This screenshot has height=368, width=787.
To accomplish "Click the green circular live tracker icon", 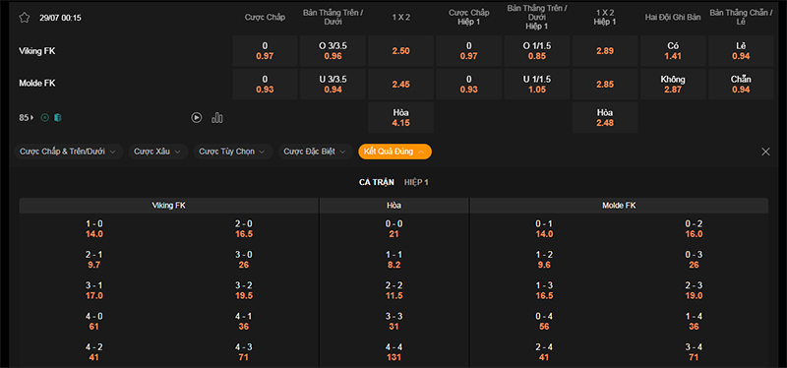I will 44,117.
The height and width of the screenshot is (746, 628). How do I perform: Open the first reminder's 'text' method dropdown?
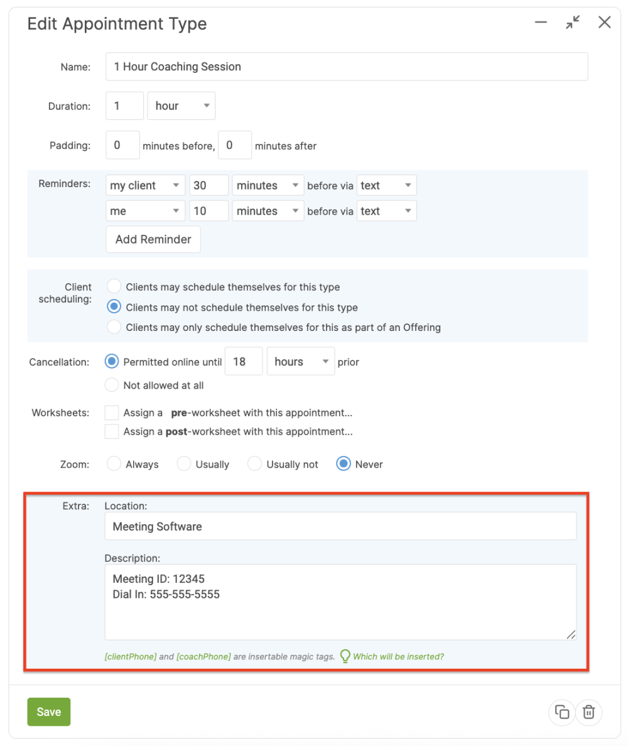tap(386, 186)
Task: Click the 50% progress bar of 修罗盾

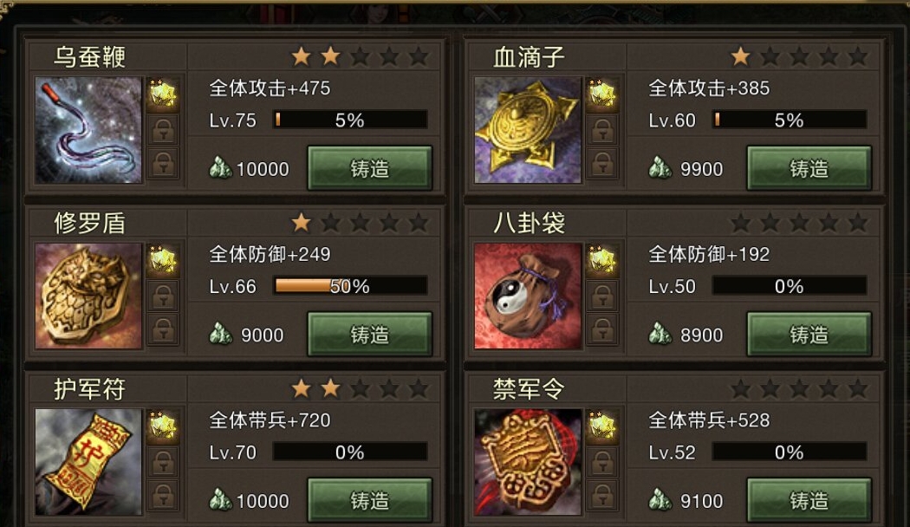Action: [x=350, y=285]
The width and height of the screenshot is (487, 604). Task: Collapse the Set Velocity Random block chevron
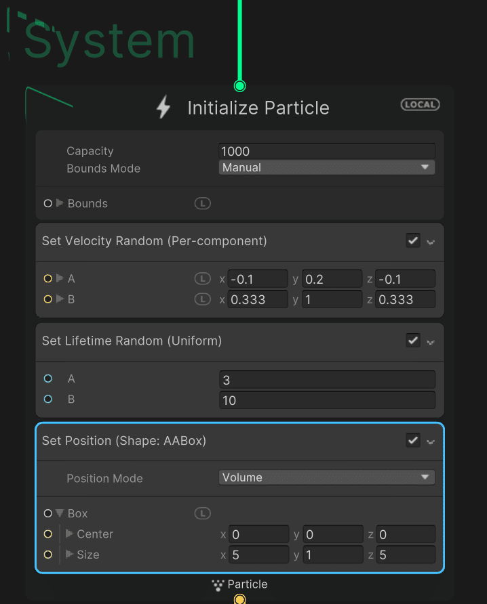click(x=431, y=242)
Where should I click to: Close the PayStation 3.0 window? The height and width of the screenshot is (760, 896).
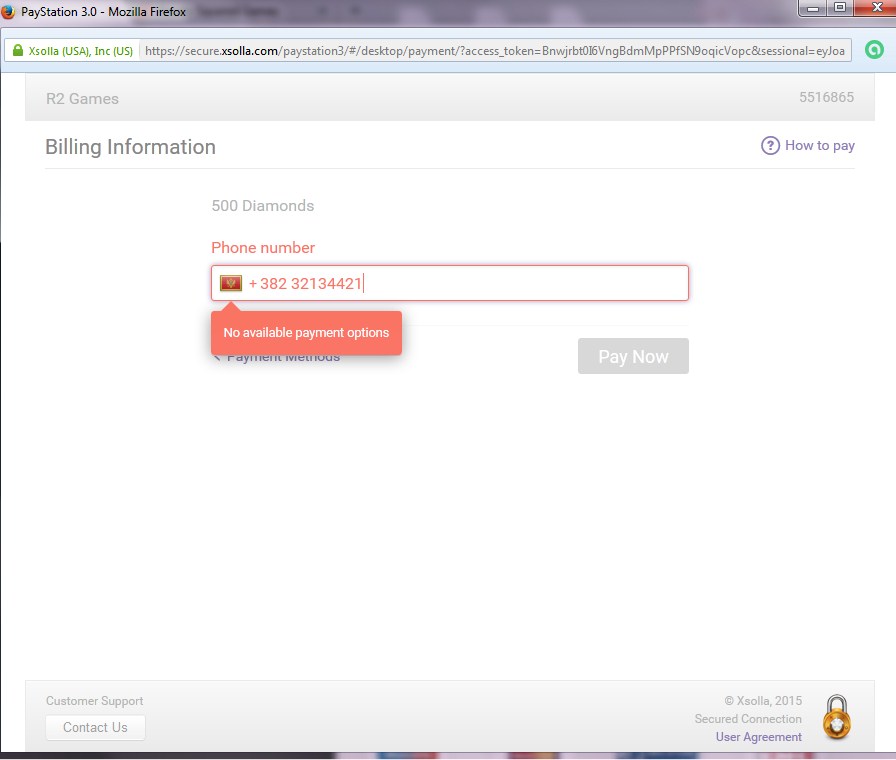pos(872,8)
::::::::::
Work to complete
Take only the line containing "The width and" and every line after it to the end of the entries, and copy them exactly, pictures excluded.

Reply
The width and height of the screenshot is (487, 604). Task: Collapse the Set Velocity Random block chevron
click(x=431, y=242)
Where should I click to: Close the PayStation 3.0 window? The height and width of the screenshot is (760, 896).
pos(872,8)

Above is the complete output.